BEGIN Data for the task

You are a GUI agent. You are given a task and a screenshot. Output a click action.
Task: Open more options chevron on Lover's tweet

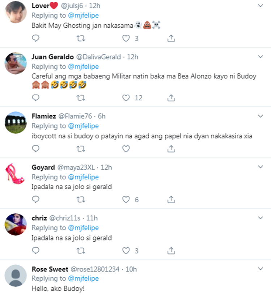point(260,6)
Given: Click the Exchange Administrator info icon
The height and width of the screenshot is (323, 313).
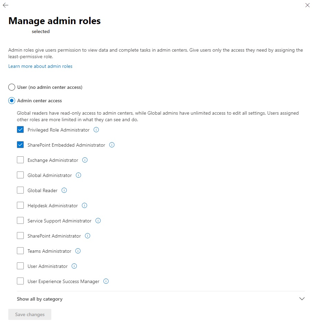Looking at the screenshot, I should tap(85, 160).
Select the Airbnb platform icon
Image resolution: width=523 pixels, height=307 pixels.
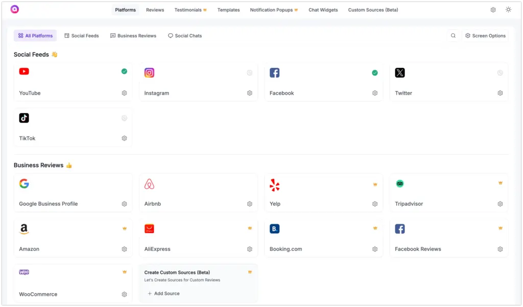click(x=149, y=183)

END Data for the task

Task goal: Word for word, output the lines from the line bearing "Image resolution: width=523" through the end of the records above, and only those, without the pictures.

Solution to this problem:
Image resolution: width=523 pixels, height=307 pixels.
click(x=149, y=183)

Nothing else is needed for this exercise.